What about the everyday bumps, bruises, and falls that comprise a childhood? There are not hospital-worthy injuries, and hardly even qualify as injuries. Let's call them Type II non-reported injuries.
So, now we can arrive at an estimate of total playground injuries:
Hospital visits + Type I injuries + Type II injuries
Now, how to estimate Type I and II injury rates? Is there any way of getting a tally on how many on these minor and unreported injuries happen each year? Well... not really. One COULD assign investigators to monitor a random sample of playgrounds all over the country for a certain period (say, 1,000 playgrounds for 2 weeks each), and have the monitors record every fall, bump, and scrape that happens, but I can't imagine the NSF dishing out grant money for that particular project. Alternatively, one could send out questionnaires to a random sample of schools asking that THEY monitor their playgrounds and record everything that happens, but there would be serious issues of selection bias to consider.

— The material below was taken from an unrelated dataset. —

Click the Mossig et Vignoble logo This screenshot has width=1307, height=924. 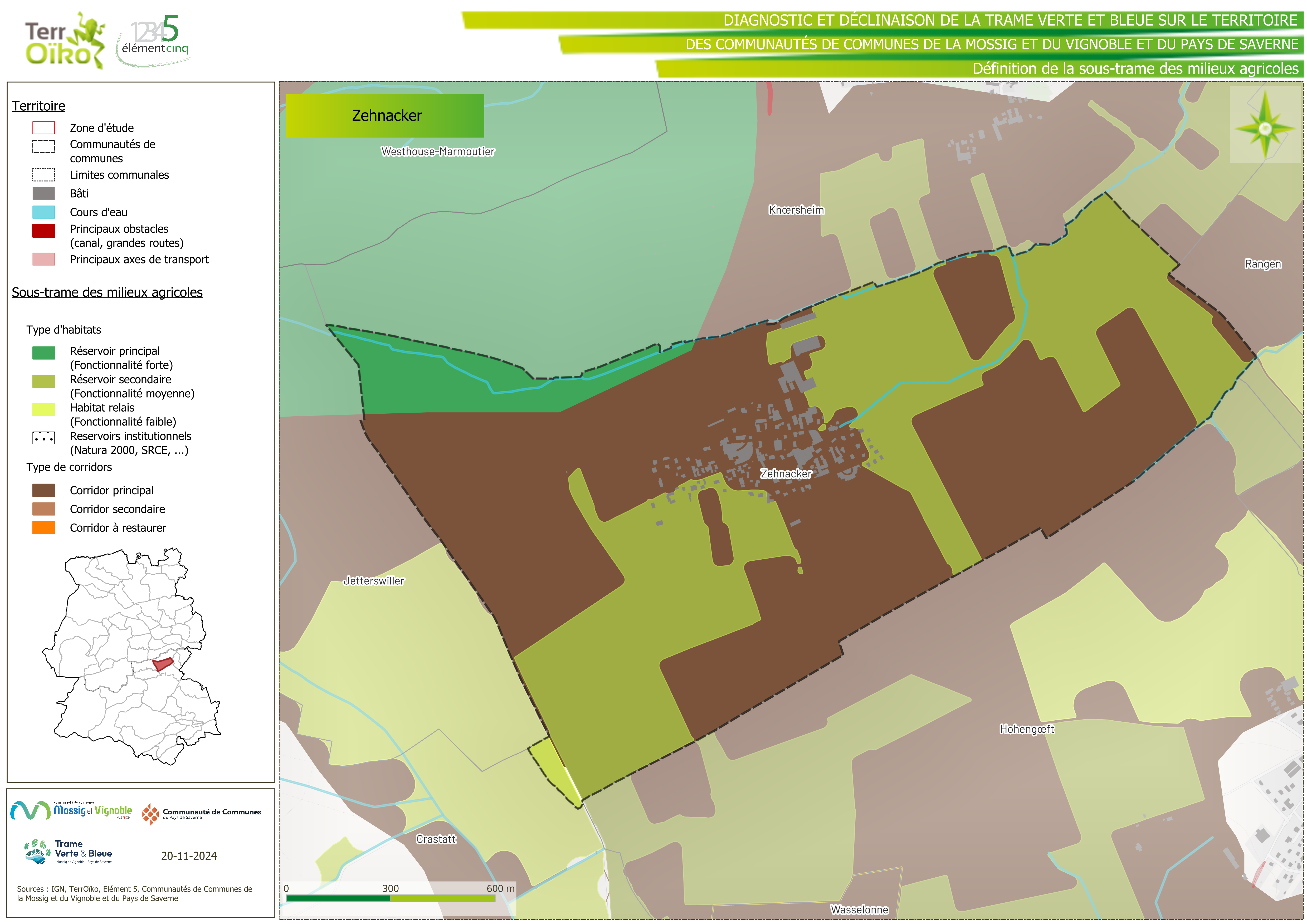72,811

So, getting a total figure is probably impossible. Should we even try? I don't worry too much about the Type II injuries - they're unavoidable, and kids learn important lessons in spatial awareness and physical coordination by occasionally tripping over their own two feet. But I DO worry about the Type I injuries, and the differential rates of reportage. Does the NEISS data systematically under- or over-report certain types of injuries for certain groups of children (for example, injuries incurred at day care centers) because of characteristics of the parents (to use that same example, child at day care = parents working = probably have insurance = hospital visits)? And, if so, will that be taken into consideration for any regulations made from NEISS data?

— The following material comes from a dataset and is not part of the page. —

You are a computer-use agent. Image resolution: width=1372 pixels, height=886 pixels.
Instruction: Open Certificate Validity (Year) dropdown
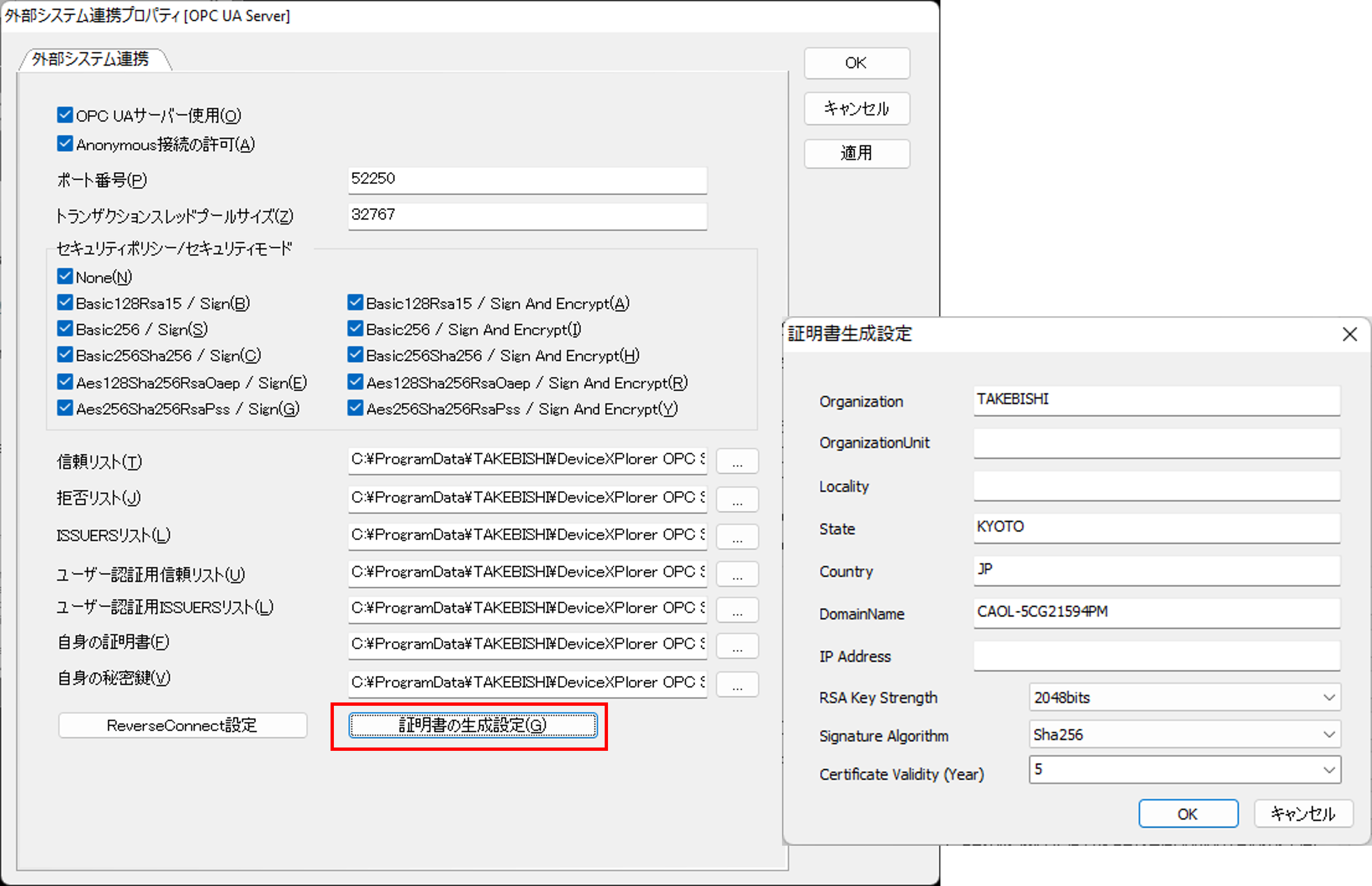tap(1329, 770)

In the same vein, I leave you with a link to an interesting report from the Harvard School of Public Health on the relationship between neighborhood socioeconomic characteristics and access to safe playgrounds in Boston. The authors conclude that "playground safety and access to playgrounds varied according to indicators of small-area socioeconomic and racial/ethnic composition." Not groundbreaking for anyone who has ever spent any time in a city, but still an interesting read.